((The soundtrack for this post – http://www.youtube.com/watch?v=cqVgzWzImUo ))
We move among the shadows and the alleys as silent and as silver as the moon that races through the clouds of soot high above. We are alive as we navigate the quirks and hidden ways of Babbage Square; returning to the damp passages that lead to our new home beneath these cobbled streets.
The hunt was a success but the meat of this giant creature is rank. The blood that stains our chins is bitter. It is a foul meal but we are poor and so by needs we attend once more the beggars banquet.
In an alley hidden from view we are about to remove the grating in a cellar window when I am arrested by something melodic and utterly sublime. Oh, my brothers and sisters, how can I put into words the poetry of the moment? Such divine transcendence! It is almost too much to bear.
Si un jour tu me quittais
Si un jour abandonee
Je de vais mourir d’aimer
C’est la mort que j’ai pouserai
Upon the bridge of Jefferson Way an urchin boy of no more than ten with tousled hair and sooty face sings beside his upturned cap. Had the experience been nothing more than this image of innocence and vulnerability it would have been striking enough. A living and breathing piece of art that would have reduced Michelangelo to tears had he been challenged with creating such beauty. But the song that issues forth from those lips is the song of the eternal and I am humbled by its majesty.
Si un jour tu m’oubliais
Si un jour seule, seule devais
Je devais vivre sans t’aimer
Mon Coeur lui se briserai
I have learned the classics by heart. Father’s library was extensive. I play the harpsichord and organ with a flawless precision yet how to compare the sounds of my hands with the purity of what that child channels with no instrument beyond that with which he was born?
Into this scene two men approach strolling along the canal from the south. They are loud as they discuss investments. They pause while one blows his nose into a handkerchief momentarily blocking my view. It is but a brief interruption before they continue on their northward march taking no notice of the child as they pass.
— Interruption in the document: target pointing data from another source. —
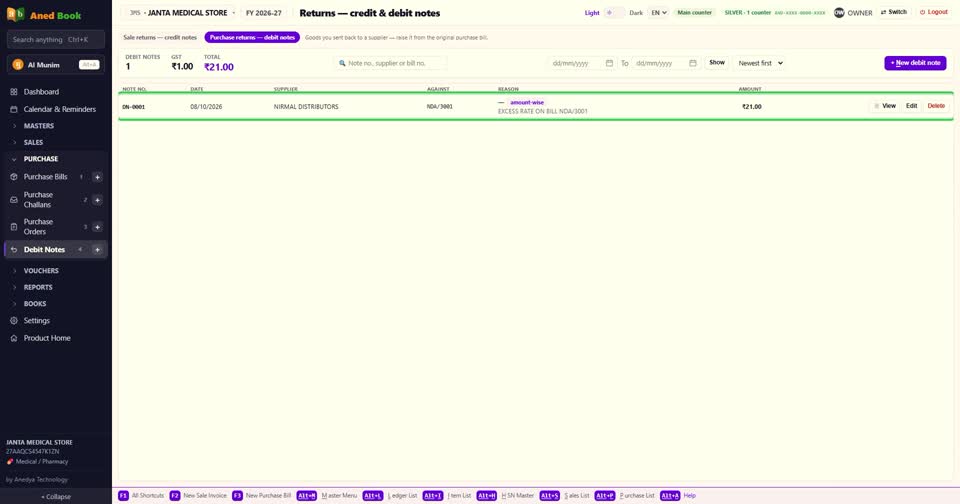Open the Dashboard sidebar icon

point(13,92)

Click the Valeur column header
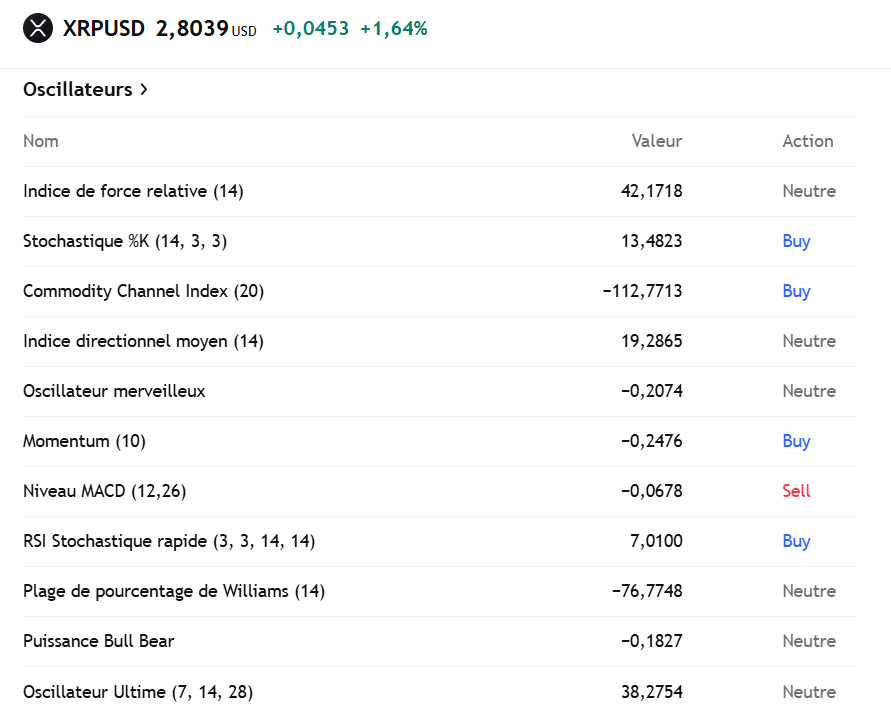tap(656, 141)
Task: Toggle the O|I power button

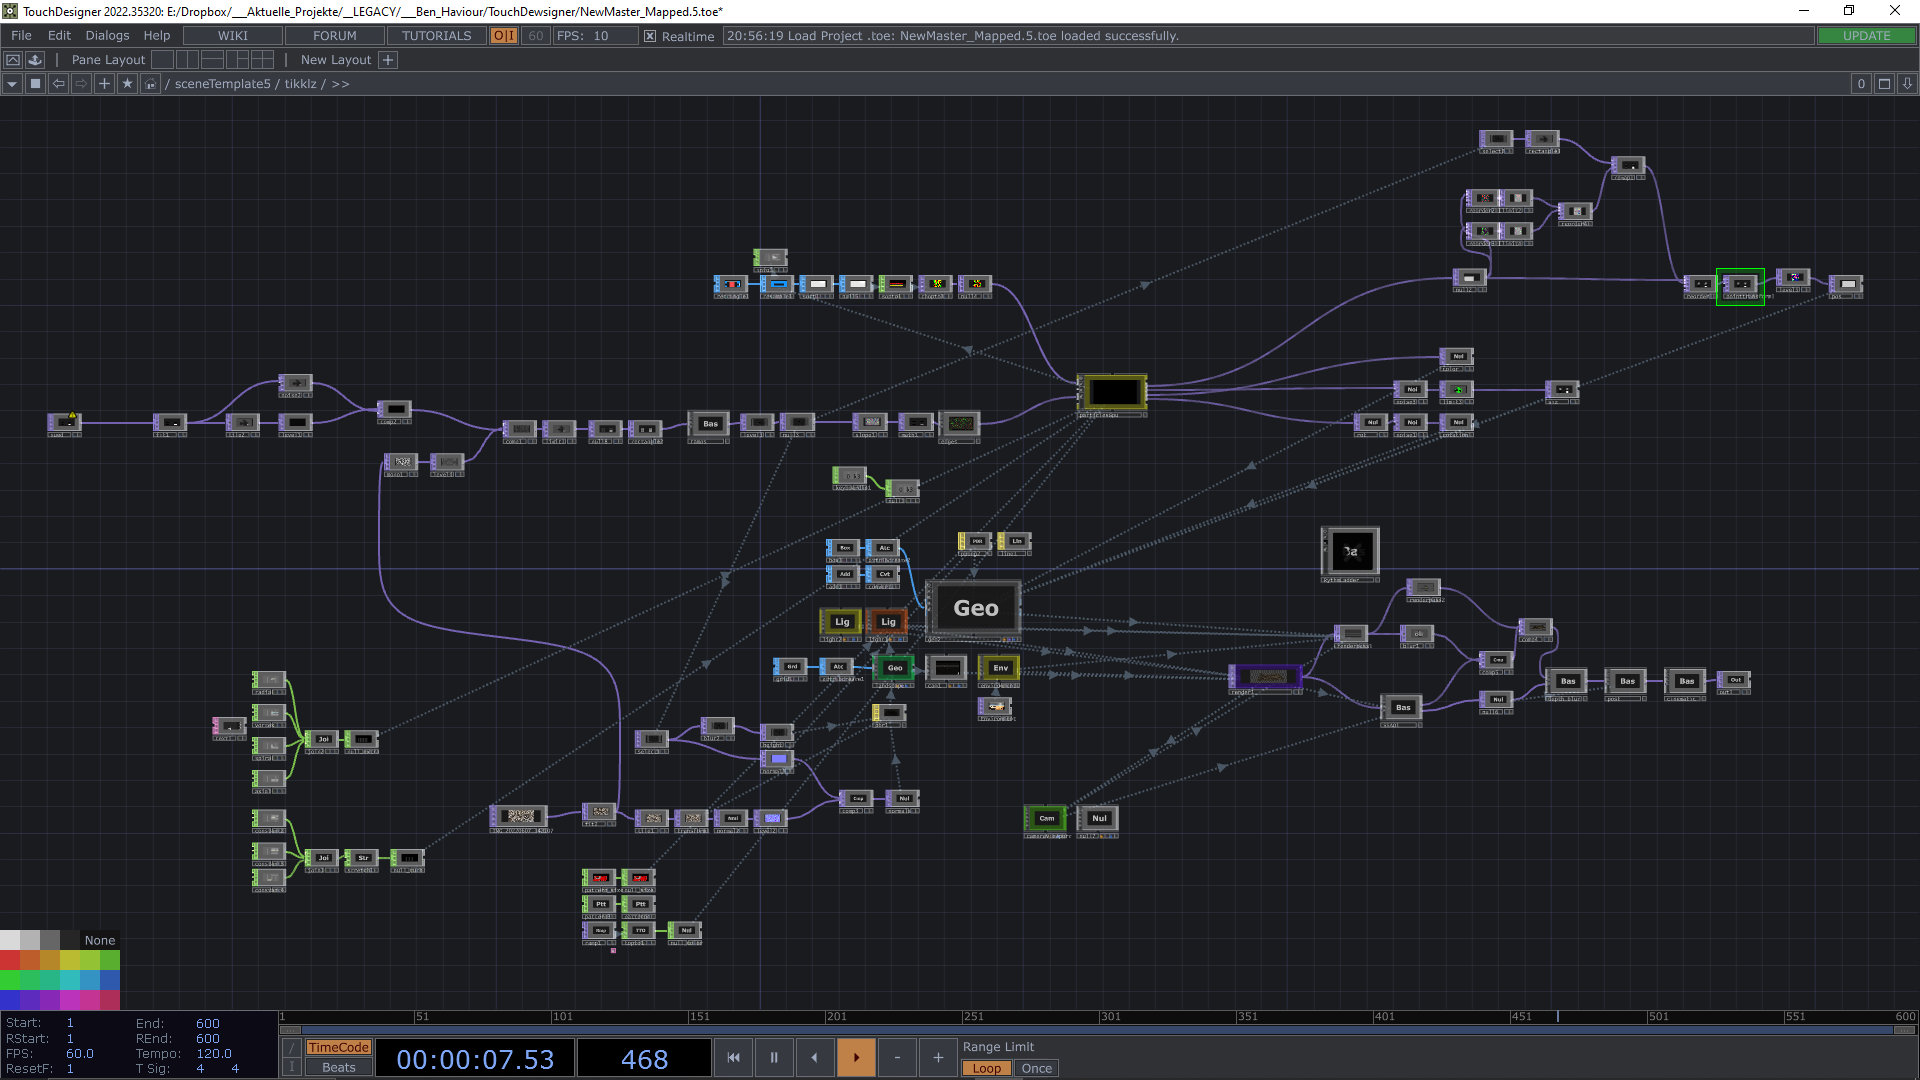Action: pos(503,36)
Si un jour le soleil ne brillait plus
Notre amour lui, lui serait devolu
Il n’est qu’a deux que nous pouvons vivre
Si nous desirons sur vivre
I hardly dare to breathe. I have become entranced, barely aware of the burden draped across my shoulders or the blood that runs in rivulets down my chest, dripping and pooling at my feet.
I turn to my right and see that Spurgan is equally touched. He couldn’t be more still had he been carved of alabaster. If not for the wind gently agitating his long, coarse hair he could easily have been taken for some ancient and fearsome statuary. I love him.
To my left, Mortimer fidgets but is patient. He is young and lacks the refinement required to soar in the embrace of Aoide to the realm of the divine.
“Leave this carrion for the dogs and ravens to fight over.” I say to Spurgan and Mortimer, once the child has finished his song. I then drop the putrid leg from my shoulders. “Bring me those two fat bankers. I wish to educate them in the arts over dinner.”
((Love the musical selection and the writing that went into this one.))
Noooo not the bankers!!!
*thinks of all that money left alone and goes off to see about it…
(( A brilliant disclosing of the character’s nature by the way))
Granted, their lack of compassion and artistic taste were appauling, but I don’t think it merited that kind of punishment…
((*wonders if she should start getting involved…*))
Miss Hienrichs, would you care to join me for a chilled Chardonnay – or perhaps a nice Moscato would be more to your taste?
Heh. Now there’s a nicely ambiguous statement… *eyes you warily*
Wouldn’t do it Miss Hienrichs. Doan set right.